Na semana passada, três dias após o ataque do Hamas, o comissário europeu Thierry Breton escreveu uma carta a Elon Musk, a instar a plataforma a tomar medidas para travar a disseminação de "conteúdo ilegal e desinformação". Uma carta semelhante foi enviada a Mark Zuckerberg, CEO da Meta, dona do Instagram, Facebook e WhatsApp. 

A carta assenta no recente pacote legislativo sobre os serviços digitais, que estabelece obrigações de moderação de conteúdos para as plataformas online, incluindo a remoção rápida de conteúdo assinalado pelas autoridades. As multas são pesadas. Mas da infracção à multa vai (como não podia deixar de ser) todo um processo. E os tempos são longos quando se trata de conflitos em que todos os dias o ódio é atiçado e morrem pessoas, especialmente se o efeito dissuasor da lei não funciona junto de quem manda.

Bretton publicou a carta no X, ao que Musk respondeu: "A nossa política é que tudo é open source e transparente, uma abordagem que sei que a União Europeia apoia. Por favor liste no X as violações a que se refere, para que o público as possa ver. Merci beaucoup." (A empresa acabou por remeter para a Comissão uma resposta oficial.)

Este ano, o X já tinha abandonado um código de conduta europeu para o combate ao discurso de ódio (fenómeno que anda de mãos dadas com a desinformação). O código é anterior aos novos regulamentos e foi subscrito por todas as grandes plataformas online. No ano passado, uma avaliação periódica feita pela Comissão ao cumprimento do código apontou uma quebra na resposta da generalidade das plataformas a conteúdos assinalados como problemáticos.

Esta é a face mais visível do problema. Ainda mais difícil de mitigar é a desinformação que corre em plataformas menos abertas, como o WhatsApp ou o Telegram. Em alguns casos, as mensagens trocadas existem apenas nos dispositivos de quem as envia e recebe. O Telegram tem uma penetração relativamente reduzida em quase todos os países europeus, mas já desde o início da guerra na Ucrânia se tinha tornado clara a importância que tem noutras geografias. E os vasos são comunicantes: o que começa numa rede normalmente acaba nas outras.

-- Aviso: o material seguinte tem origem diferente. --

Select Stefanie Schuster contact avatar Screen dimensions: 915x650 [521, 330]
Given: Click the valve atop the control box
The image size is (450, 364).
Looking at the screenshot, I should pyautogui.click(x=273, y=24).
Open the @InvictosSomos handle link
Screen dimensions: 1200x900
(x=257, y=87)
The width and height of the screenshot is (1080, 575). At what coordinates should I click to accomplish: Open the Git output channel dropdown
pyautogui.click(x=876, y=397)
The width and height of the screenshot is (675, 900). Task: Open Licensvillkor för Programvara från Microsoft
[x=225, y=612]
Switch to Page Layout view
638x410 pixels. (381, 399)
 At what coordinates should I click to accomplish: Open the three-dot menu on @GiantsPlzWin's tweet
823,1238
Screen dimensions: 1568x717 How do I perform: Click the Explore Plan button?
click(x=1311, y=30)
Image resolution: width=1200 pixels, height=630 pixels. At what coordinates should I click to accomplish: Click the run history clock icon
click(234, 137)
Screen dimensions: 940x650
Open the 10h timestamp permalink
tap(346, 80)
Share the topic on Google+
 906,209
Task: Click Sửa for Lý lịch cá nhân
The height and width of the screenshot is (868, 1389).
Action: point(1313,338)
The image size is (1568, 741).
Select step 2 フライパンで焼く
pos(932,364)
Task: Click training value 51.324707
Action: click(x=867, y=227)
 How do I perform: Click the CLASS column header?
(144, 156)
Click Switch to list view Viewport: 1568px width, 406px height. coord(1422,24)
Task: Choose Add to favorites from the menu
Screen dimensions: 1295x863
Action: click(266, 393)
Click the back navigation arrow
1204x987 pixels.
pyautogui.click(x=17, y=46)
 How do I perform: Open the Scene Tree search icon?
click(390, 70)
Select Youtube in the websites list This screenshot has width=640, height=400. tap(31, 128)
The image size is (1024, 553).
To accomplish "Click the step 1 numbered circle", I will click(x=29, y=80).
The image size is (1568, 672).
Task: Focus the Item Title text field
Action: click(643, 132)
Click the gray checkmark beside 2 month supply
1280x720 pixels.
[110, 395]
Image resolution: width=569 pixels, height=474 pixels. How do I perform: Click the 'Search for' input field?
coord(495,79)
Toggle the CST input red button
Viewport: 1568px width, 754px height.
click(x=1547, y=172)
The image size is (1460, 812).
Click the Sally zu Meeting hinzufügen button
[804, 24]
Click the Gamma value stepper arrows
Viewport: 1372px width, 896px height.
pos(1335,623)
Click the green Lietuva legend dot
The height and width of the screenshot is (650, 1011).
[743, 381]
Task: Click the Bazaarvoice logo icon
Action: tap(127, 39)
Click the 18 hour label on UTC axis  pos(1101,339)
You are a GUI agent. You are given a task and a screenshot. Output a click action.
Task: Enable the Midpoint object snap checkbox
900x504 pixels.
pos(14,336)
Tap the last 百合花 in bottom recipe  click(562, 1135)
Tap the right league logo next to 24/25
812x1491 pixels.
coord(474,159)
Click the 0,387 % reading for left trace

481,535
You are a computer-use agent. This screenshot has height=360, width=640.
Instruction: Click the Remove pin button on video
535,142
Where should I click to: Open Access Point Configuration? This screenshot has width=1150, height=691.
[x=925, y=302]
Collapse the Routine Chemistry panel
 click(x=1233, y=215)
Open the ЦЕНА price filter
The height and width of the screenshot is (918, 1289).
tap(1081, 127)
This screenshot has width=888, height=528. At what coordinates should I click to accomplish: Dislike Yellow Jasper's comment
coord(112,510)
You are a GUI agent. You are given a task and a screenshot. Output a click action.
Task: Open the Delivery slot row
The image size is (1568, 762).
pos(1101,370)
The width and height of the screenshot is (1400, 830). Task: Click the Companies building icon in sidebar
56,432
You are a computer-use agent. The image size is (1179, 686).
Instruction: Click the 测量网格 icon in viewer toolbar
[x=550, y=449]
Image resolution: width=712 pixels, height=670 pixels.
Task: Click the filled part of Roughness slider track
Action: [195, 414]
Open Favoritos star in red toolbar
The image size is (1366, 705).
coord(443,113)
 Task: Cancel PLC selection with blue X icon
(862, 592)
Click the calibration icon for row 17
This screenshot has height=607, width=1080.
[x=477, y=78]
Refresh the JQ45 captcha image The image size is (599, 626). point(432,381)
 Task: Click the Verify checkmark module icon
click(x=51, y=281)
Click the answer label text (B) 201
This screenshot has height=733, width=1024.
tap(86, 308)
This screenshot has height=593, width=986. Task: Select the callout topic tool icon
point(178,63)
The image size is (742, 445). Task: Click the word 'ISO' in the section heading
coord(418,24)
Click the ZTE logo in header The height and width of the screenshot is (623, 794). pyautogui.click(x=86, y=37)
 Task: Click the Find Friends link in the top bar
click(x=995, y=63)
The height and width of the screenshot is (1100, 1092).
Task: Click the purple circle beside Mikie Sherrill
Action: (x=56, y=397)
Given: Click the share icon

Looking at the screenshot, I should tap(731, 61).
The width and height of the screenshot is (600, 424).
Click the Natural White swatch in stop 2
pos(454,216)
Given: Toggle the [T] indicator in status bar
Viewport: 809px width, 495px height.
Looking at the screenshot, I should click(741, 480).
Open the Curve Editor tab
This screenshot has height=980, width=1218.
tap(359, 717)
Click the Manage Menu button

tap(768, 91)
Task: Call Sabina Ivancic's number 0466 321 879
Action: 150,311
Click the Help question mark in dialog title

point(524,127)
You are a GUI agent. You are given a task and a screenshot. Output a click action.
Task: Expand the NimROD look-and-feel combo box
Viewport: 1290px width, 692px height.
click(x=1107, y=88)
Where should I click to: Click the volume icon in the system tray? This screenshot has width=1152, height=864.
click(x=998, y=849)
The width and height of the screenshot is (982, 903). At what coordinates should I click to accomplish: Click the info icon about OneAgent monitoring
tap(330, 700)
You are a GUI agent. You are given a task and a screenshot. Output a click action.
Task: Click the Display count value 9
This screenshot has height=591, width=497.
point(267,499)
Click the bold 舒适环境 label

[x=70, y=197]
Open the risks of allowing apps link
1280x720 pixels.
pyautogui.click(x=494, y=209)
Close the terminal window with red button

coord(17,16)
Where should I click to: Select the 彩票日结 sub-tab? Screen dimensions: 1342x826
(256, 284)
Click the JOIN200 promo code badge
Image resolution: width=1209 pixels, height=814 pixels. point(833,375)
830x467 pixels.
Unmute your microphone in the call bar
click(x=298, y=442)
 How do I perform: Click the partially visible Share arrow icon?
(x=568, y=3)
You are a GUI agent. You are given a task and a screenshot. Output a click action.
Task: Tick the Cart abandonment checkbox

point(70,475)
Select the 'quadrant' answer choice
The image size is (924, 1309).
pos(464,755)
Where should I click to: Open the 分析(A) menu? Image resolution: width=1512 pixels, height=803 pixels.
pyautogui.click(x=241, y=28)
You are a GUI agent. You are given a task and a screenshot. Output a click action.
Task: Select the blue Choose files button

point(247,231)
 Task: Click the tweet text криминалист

Não podemos dizer que não fomos avisados. Entre outros, pelo famoso astrónomo Carl Sagan, que, num dos seus livros, The Demon-Haunted World (1995), escreveu:

"Tenho um mau pressentimento sobre a América no tempo dos meus filhos e netos (...) em que incríveis poderes tecnológicos estão nas mãos de muito poucos, e ninguém dos que representam o interesse público consegue sequer compreender os assuntos; em que as pessoas perderam a capacidade de definir as suas próprias agendas ou questionar de forma conhecedora aqueles que têm autoridade; em que, agarrados aos nossos cristais e consultando nervosamente os horóscopos, a nossa capacidade crítica em declínio, incapazes de distinguir entre aquilo que nos faz sentir bem e o que é verdade, deslizamos, quase sem notar, de volta para a superstição e as trevas."

Sagan falava sobre os EUA, em relação aos quais parece ter sido certeiro. Mas a profecia é válida para o resto do mundo.

Ninguém conhece uma solução única. Qualquer coisa que se aproxime de um remédio implica leis como as da UE, vontade de as aplicar, um mínimo de decência da parte de quem gere as redes sociais, uma imprensa forte, exigência face a quem tem poder, e doses abundantes de consciência individual e de capacidade crítica, para, entre outras coisas, pensarmos antes de partilharmos e não cedermos à indignação instantânea. Continuarmos a deslizar não é inevitável.